Across the 3 doublet dosing cohorts of 1 mg/kg, 3 mg/kg, and 6 mg/kg, 8 of 15 ORs were reported. Notably, half of these 8 patients had standard treatment with hypomethylating (HMA) agents fail them. All patients with MDS and previous HMA failure (n = 3) achieved ORs across the dosing cohorts; 1 patient had a PR, 1 had a mCR, and 1 had a CR.
Moreover, in the triplet dosing cohort (n = 6), where patients received bexmarilimab at 1 mg/kg plus azacitidine and venetoclax, 4 patients achieved an OR.
“We are extremely encouraged by the continued efficacy signals of bexmarilimab, and the long duration of responses seen so far,” Mika Kontro, MD, PhD, associate professor at the Helsinki University Hospital Comprehensive Cancer Center and principal investigator of the BEXMAB trial, stated in a press release. “Our goal is to offer a unique hope for patients with no other treatment options in this late stage of AML and MDS.”
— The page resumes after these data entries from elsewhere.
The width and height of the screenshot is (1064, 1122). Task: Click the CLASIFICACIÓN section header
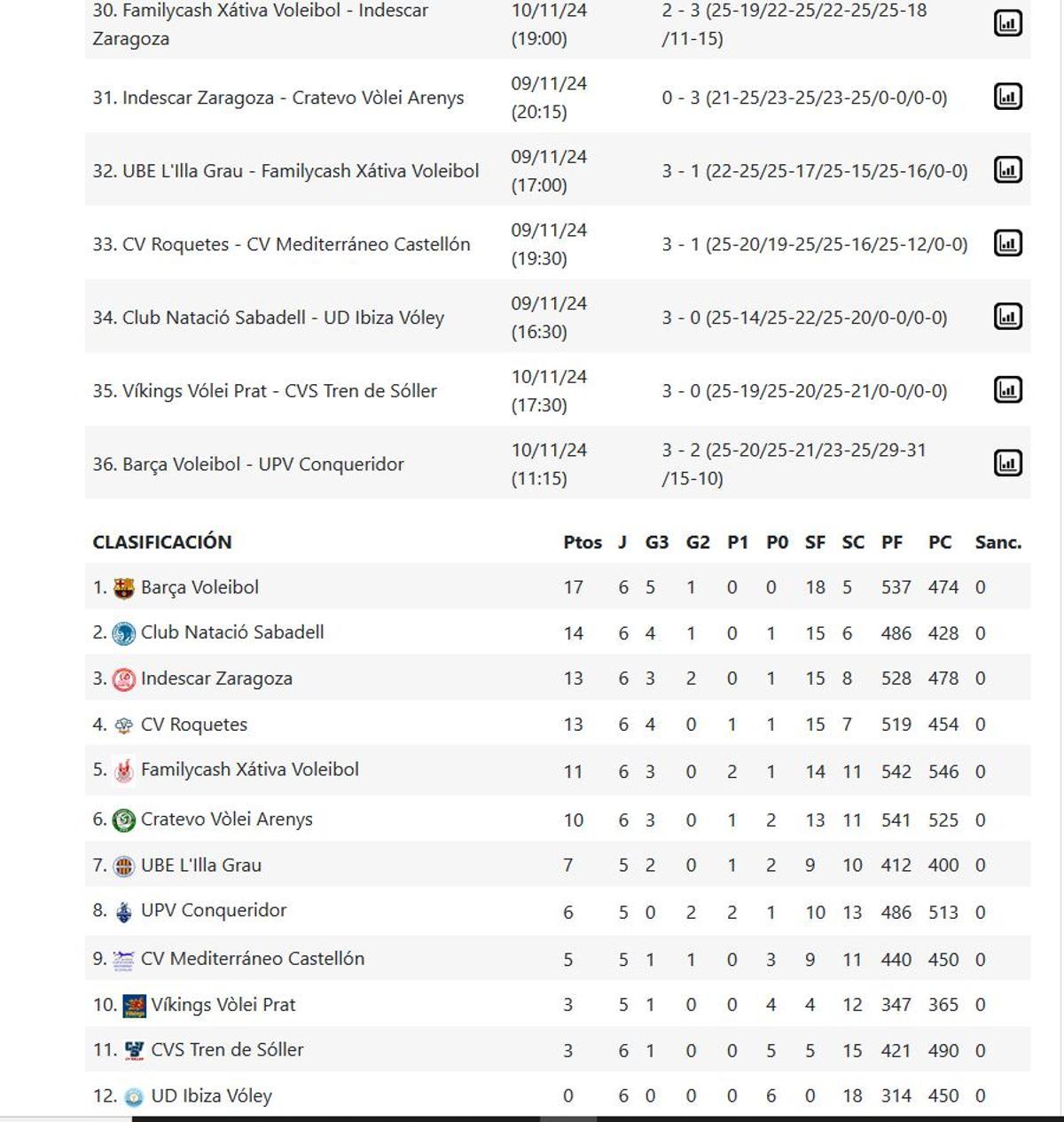tap(160, 542)
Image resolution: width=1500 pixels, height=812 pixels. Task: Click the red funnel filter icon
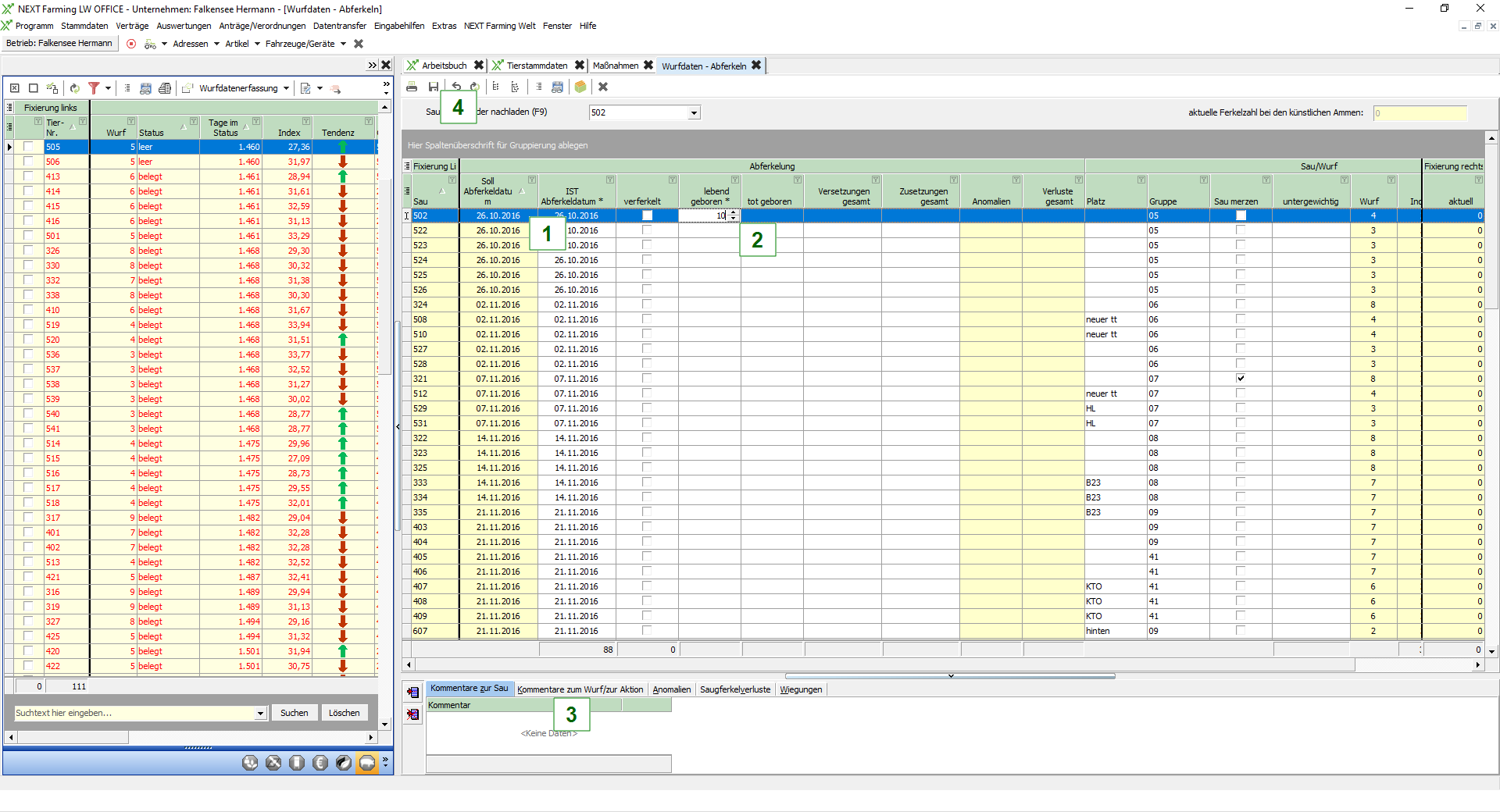coord(94,88)

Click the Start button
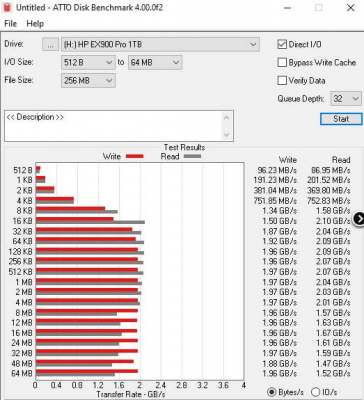(x=341, y=119)
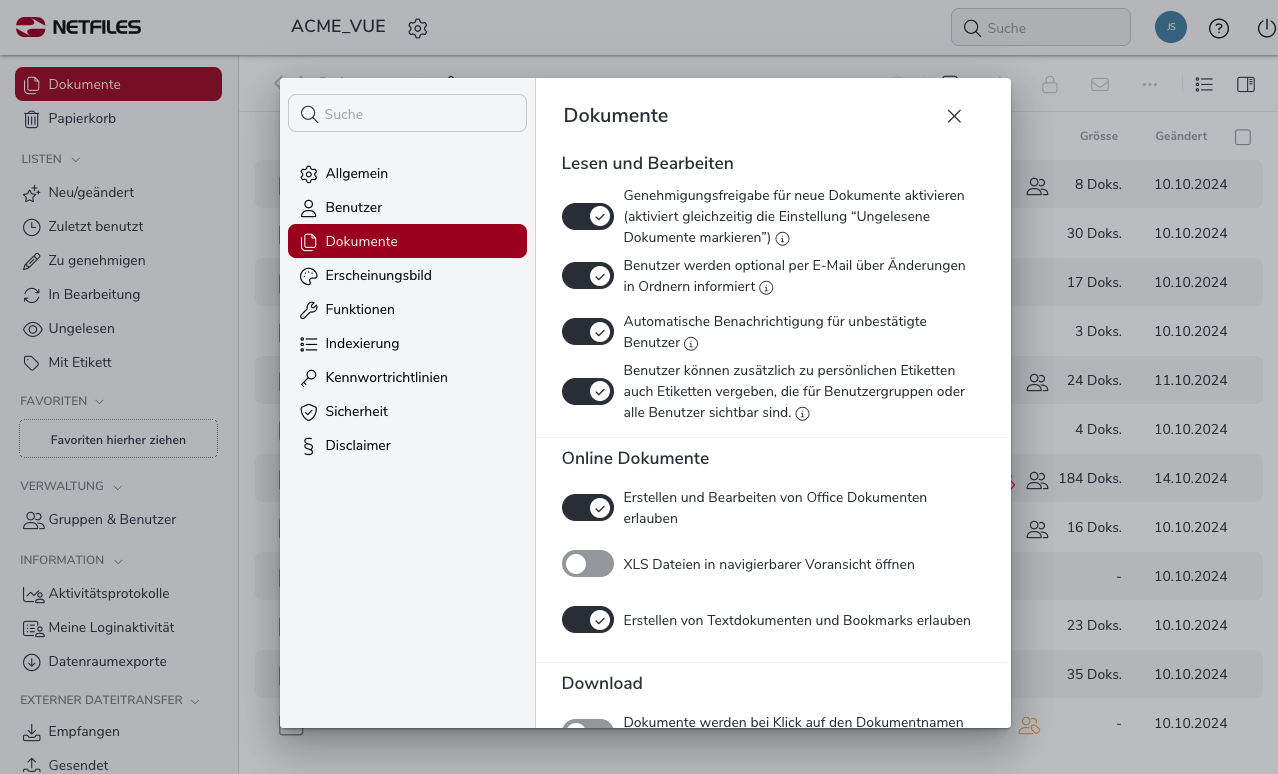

The BEXMAB trial enrolled patients with frontline MDS or chronic myelomonocytic leukemia (CMML), those with CMML or MDS who had a HMA fail, and those with relapsed or refractory AML to the doublet population.2 The triplet population included those with newly diagnosed AML unfit for chemotherapy.
The primary objective of the study is safety and tolerability, as well as identifying the recommended phase 2 dose.
Previous data presented at the 2023 EHA Congress had a data cutoff date of April 11, 2023. At this time point, 18 patients had received treatment on the study; 13 were given the doublet and 5 were administered the triplet.
In 10 evaluable patients, the median age was 69 years (range, 52-81), and 60% were male. Regarding baseline ECOG performance status, 40% had a status of 0, 40% had a status of 1, and 20% had a status of 2. Regarding Revised International Prognostic Scoring System for MDS Risk, 10% had high-risk disease and 20% had very high–risk disease. Risk according to the European LeukemiaNet criteria for AML included favorable (10%), intermediate (40%), and adverse (20%). Forty percent of patients received 2 prior lines of therapy.
At the meeting, ORs were reported in 5 of 10 evaluable patients spanning indications, and a reduction of bone marrow blasts was noted in more than 50% of patients. Additionally, a dose proportional increase in bexmarilimab Cmax, AUC0-48h, and AUClast was observed with the doublet regimen. Investigators also noted Clever-1 target engagement in the bone marrow of patients, and a boost in antigen presentation as well as T-cell activity.
Moreover, the addition of bexmarilimab to azacitidine was found to have acceptable tolerability, with no dose-limiting toxicities reported. No serious or grade 3 or higher adverse effects (AEs) associated with the study drug were observed. Notably, no bexmarilimab-associated AEs led to treatment discontinuation.
Treatment-related AEs (TRAEs) of any grade occurred in half of the 10 patients. The most common TRAEs were constipation (grade 1/2, 20%), nausea (10%), pyrexia (10%), and vomiting (10%).
Faron Pharmaceuticals, Ltd. shared plans to seek advice from the FDA in the third quarter of 2023.1 In the second half of the calendar year, they anticipate moving forward with the phase 2 portion of BEXMAB in patients with AML who are refractory to SOC and in those with MDS who have experienced HMA failure.